箱根山

箱根山
※現代の景観です。

昭和初期のガイド文

箱根山は二重式火山で外輪山には金時山、明神ヶ岳、明星ヶ岳、鷹巣山、要害山、鞍掛山、山伏峠、三国山、丸山岳などがほぼ環状に連なり、最高点は金時山の1,213m、最も低いところはのぞき台の713mで、外輪山の平均海抜は1,000mほどです。これらが囲む旧火口は直径南北約12km、東西約6.5km、面積245km²、火山分類上ホマーテに属しています。そのなかで噴出する中央火口丘はその数4か所あり、ほぼ西北から東南に並び、最北を神山、その南に駒ヶ岳、さらに上二子山があり、最南のものを下二子山といいます。なかでも神山は海抜1,438mに達し、箱根で最も高い峰となります。その山体の東北には大涌谷、早雲地獄、湯ノ花沢などの爆裂火口があり、現在でもなお水蒸気や硫気を噴出し、また温泉を噴出しています。そのなかでも大涌谷は最も活発で泥水をたたえた熱池、泥火山、硫質噴気孔、噴泉などがあり、爆裂の勢いの名残りを示し、爆裂の結果硫出した泥流は仙石原、宮城野などの火口原に達しています。上二子と下二子の2山、神山と駒ヶ岳の2山は各々その形状、海抜などがよく類似していて、いずれも火山分類上トロイデに属し、熔岩が凝固したもので、傾斜は比較的急で、面積のわりに高いものとなっています。火口原は蹄鉄状で、西南部には水をたたえた芦ノ湖があり、その北に仙石原、東北に宮城野原があります。これらの原野はもと湖底となっていたものです。火口原の水は外輪山の一部を割って火口瀬をなしています。その北にあるものは早川といい、南にあるものは須雲川と呼ばれます。この2流は湯本で合流し、小田原の南で相模湾に注いでいます。宮ノ下、堂ヶ島のあたりは早川が外輪山を割るところで渓谷が極めて深くなっています。
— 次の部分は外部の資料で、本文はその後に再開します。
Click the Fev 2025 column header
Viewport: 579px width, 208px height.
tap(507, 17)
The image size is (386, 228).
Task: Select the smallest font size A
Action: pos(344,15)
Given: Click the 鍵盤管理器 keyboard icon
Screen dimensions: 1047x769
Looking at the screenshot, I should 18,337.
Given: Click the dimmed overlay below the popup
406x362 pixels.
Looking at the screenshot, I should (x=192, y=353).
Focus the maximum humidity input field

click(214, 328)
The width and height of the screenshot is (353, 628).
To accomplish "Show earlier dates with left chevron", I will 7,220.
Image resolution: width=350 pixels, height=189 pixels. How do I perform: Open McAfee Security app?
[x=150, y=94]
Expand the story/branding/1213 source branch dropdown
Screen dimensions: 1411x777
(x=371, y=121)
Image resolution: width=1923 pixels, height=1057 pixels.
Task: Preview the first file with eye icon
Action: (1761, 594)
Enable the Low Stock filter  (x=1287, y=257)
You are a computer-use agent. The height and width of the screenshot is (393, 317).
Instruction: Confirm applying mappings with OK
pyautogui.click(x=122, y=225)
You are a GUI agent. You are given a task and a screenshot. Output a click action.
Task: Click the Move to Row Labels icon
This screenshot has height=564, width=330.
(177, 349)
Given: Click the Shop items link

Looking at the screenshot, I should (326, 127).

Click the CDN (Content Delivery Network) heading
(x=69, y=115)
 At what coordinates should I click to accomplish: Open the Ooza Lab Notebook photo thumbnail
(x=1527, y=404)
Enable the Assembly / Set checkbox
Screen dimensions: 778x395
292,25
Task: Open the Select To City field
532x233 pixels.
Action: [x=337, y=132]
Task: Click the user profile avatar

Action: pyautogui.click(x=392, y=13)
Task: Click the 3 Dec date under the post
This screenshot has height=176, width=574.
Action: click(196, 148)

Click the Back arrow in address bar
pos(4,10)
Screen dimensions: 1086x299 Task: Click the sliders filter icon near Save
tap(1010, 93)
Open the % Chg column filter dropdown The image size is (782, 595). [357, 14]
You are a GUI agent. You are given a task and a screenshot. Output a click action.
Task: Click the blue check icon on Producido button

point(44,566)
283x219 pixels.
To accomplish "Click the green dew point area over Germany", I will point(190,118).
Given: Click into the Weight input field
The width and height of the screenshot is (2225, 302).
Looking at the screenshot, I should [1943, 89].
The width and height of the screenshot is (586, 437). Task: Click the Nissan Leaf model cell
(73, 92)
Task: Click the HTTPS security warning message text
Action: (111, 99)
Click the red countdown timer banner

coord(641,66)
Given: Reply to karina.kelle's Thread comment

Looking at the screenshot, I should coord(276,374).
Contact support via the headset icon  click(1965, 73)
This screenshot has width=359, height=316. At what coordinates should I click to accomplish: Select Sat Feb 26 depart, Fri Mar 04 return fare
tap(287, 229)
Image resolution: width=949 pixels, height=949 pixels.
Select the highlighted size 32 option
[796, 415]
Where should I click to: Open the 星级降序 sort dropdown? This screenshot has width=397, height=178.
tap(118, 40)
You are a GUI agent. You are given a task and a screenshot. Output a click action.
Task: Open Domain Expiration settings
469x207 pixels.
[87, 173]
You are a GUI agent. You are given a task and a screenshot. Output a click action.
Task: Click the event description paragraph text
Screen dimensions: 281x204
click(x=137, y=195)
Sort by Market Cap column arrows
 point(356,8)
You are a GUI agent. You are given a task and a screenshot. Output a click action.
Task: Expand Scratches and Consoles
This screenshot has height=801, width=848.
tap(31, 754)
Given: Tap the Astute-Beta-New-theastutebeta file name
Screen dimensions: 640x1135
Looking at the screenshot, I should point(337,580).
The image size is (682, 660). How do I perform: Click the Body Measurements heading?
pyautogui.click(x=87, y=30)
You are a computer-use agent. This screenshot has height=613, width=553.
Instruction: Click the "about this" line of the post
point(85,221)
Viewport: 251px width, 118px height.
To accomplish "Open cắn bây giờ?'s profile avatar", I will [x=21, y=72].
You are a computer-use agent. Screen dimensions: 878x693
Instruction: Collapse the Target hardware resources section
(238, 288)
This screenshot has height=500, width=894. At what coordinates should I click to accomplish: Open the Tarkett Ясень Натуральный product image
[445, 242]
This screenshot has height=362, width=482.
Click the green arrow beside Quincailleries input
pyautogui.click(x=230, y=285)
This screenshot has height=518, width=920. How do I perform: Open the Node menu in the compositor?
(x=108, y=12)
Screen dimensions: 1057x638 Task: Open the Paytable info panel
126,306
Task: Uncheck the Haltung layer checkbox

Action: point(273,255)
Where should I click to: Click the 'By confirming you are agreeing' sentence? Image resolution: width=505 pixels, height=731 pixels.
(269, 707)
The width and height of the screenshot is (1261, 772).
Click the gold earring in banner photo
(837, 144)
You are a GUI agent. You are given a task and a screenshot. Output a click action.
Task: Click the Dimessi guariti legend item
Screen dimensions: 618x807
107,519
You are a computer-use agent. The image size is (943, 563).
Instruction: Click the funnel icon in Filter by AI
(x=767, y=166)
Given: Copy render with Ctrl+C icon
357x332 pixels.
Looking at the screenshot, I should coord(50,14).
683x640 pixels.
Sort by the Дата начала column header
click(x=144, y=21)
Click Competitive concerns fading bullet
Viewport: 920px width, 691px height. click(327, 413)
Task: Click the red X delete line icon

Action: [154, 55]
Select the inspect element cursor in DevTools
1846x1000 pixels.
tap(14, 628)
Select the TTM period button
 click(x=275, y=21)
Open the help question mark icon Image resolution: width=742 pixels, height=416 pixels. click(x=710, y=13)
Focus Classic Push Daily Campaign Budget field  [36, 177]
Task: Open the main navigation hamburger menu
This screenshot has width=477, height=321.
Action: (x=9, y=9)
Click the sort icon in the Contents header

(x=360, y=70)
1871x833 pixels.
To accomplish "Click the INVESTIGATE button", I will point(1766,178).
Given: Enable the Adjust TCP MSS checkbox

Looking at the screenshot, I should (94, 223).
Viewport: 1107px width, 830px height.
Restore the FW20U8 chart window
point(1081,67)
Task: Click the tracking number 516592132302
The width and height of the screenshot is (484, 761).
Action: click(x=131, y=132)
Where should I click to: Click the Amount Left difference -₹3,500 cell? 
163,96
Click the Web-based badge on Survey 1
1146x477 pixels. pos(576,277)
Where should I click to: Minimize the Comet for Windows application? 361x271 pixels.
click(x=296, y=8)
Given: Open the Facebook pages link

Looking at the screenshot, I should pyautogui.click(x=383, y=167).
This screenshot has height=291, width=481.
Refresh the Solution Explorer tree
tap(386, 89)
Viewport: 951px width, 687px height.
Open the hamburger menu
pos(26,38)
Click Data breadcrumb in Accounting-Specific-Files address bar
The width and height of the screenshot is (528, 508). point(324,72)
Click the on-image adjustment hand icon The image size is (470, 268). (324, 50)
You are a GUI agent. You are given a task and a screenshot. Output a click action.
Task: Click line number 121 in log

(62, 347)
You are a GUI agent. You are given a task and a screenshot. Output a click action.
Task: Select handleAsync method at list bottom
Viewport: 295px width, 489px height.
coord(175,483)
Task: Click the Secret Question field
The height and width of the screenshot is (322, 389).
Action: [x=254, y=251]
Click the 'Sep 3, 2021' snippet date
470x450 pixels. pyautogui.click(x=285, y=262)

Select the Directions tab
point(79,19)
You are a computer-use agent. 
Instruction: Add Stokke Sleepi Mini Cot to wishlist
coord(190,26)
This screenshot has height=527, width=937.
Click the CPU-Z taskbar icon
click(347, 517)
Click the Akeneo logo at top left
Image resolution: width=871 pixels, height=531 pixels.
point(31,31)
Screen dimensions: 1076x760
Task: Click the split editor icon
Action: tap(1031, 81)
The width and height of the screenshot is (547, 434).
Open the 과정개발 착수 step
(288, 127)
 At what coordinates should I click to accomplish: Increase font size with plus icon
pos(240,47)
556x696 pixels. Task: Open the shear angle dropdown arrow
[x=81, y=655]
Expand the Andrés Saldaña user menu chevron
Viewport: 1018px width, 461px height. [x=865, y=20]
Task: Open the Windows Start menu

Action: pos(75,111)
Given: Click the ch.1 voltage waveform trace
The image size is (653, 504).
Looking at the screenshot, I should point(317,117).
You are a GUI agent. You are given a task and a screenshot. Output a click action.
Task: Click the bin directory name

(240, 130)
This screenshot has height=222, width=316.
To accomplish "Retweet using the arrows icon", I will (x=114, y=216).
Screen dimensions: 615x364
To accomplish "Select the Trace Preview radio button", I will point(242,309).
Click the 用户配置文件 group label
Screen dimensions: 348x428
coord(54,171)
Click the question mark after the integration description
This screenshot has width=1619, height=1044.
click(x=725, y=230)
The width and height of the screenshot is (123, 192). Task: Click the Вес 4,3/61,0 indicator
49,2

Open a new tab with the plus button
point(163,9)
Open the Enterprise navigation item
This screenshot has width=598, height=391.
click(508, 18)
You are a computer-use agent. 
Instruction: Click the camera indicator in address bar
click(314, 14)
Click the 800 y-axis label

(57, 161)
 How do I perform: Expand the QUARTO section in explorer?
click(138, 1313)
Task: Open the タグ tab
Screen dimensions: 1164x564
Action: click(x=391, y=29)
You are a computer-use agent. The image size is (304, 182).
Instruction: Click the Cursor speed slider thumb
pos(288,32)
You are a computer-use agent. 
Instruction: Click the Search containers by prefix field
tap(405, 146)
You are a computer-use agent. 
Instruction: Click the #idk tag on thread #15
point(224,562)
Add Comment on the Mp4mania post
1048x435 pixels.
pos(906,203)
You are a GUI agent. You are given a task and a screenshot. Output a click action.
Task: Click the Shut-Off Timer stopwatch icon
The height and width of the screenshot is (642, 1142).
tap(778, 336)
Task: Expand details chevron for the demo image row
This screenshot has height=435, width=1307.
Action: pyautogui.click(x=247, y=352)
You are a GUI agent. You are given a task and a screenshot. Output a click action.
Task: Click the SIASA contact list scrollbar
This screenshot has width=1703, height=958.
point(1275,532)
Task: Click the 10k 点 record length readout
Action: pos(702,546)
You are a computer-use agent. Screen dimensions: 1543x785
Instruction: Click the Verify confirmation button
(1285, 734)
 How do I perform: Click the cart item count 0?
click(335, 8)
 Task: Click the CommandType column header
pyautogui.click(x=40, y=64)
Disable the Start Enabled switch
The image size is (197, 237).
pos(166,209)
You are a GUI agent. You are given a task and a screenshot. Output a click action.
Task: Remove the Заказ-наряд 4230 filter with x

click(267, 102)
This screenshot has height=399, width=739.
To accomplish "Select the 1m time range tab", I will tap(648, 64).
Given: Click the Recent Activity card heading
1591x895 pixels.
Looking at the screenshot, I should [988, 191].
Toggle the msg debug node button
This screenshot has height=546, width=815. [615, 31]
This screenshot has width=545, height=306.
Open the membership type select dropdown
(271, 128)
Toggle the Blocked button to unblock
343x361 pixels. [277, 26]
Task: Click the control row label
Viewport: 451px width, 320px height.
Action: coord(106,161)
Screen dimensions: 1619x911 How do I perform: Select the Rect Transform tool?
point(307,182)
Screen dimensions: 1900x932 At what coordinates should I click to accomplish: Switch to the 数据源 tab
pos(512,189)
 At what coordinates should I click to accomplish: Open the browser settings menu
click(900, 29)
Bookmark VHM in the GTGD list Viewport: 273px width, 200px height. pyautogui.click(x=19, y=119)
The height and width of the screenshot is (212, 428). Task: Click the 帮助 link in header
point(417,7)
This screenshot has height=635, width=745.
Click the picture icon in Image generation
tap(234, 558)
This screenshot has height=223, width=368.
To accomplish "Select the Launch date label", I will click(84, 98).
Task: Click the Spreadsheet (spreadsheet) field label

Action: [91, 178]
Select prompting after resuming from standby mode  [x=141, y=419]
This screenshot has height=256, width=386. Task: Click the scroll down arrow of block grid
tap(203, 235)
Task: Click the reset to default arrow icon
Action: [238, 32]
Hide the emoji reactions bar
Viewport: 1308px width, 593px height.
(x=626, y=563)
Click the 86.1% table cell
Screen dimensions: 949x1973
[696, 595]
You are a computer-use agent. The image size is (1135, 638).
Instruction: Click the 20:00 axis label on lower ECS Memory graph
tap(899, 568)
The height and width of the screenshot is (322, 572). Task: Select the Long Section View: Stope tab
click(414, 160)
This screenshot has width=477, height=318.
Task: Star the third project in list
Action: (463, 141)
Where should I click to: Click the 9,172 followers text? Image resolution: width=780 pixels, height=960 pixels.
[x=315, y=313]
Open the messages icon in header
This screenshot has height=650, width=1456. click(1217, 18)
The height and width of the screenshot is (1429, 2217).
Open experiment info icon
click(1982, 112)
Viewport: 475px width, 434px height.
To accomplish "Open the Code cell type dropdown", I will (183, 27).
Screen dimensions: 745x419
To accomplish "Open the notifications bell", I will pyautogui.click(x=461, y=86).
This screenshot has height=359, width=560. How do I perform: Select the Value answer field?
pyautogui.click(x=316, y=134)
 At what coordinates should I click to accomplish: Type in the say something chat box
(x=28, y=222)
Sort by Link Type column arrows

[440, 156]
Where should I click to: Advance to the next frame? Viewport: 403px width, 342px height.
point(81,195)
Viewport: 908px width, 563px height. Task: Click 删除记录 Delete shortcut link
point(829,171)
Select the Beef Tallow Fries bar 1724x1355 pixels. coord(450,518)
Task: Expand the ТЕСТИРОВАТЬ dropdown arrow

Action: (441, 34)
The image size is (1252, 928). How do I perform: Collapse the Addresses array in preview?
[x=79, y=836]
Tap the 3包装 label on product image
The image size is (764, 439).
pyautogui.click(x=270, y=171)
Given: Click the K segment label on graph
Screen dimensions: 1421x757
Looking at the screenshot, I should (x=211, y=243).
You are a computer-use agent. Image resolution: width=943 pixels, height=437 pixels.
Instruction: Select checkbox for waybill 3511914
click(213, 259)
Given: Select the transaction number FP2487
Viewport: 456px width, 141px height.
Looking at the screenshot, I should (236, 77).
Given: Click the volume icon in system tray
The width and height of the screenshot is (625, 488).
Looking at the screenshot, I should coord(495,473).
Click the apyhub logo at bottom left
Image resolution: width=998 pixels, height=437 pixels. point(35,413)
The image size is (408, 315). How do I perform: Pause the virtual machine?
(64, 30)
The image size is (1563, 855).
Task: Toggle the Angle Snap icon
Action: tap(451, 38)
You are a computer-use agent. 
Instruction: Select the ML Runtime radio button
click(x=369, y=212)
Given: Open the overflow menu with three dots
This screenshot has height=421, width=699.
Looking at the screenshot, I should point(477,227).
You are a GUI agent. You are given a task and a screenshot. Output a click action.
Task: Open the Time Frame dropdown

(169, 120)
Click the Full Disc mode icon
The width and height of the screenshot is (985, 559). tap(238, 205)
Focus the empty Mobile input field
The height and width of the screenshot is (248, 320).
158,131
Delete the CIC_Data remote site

※底本:『日本案内記 関東篇(初版)』昭和5年(1930年)発行

令和に見に行くなら

名称
箱根山
かな
はこねやま
種別
見所・観光
状態
現存し見学できる
住所
神奈川県足柄下郡箱根町ほか
参照
参考サイト(外部リンク)

日本案内記原文

箱根山は二重式火山で外輪山には金時山、明神嶽、明星嶽、鷹巢山、要害山、鞍掛山、山伏峠、三國山、丸山嶽などがほゞ環狀に連り、最高點は金時山の一、二一三米、最低處はのぞき臺の七一三米で、外輪山の平均高距は一、〇〇〇米內外である。その圍む舊火口は直徑南北約一二粁東西約六粁半、面積二四五方粁、火山分類上ホマーテに屬す。その內に噴出せる中央火口丘はその敷四箇に達し、ほゞ西北から東南に排列し、最北を神山と云ひ、その南に駒ケ嶽、更に上二子山があり、最南のものを下二子山と云ふ。中にも神山は海拔一、四三八米に達し、箱根諸山中の高峰である。その山體の東北腹には大涌谷、早雲地獄、湯ノ花澤などの爆裂火口を存し、現今尙水蒸氣及硫氣を噴出し、また溫泉を噴出して居る。その中大涌谷は最も盛で泥水を湛ふる熱池、泥火山、硫質噴氣孔、噴泉などがあり、爆裂の餘勢を示し、爆裂の結果硫出した泥流は仙石原、宮城野などの火口原に達して居る。上二子と下二子の二山、神山と駒ケ嶽の二山は各その形狀、高距などよく類似し、何れも火山分類上トロイデに屬し、熔岩の凝固したもので、傾斜は比較的急で、高距は座積に比して大きい。火口原は蹄鐵狀をなし、その西南部には水を湛へて蘆湖となり、その北に仙石原、東北に宮城野原がある。これらの原野はもと湖底を存して居たものである。火口原の水は外輪山の一部を破つて火口瀨をなす。その北にあるものを早川と云ひ、南にあるものを須雲川と稱す。この二流は湯本で相合し、小田原の南で相模灣に注いで居る。宮ノ下、堂ケ島のあたりは早川の外輪山を破る處で溪谷が極めて深い。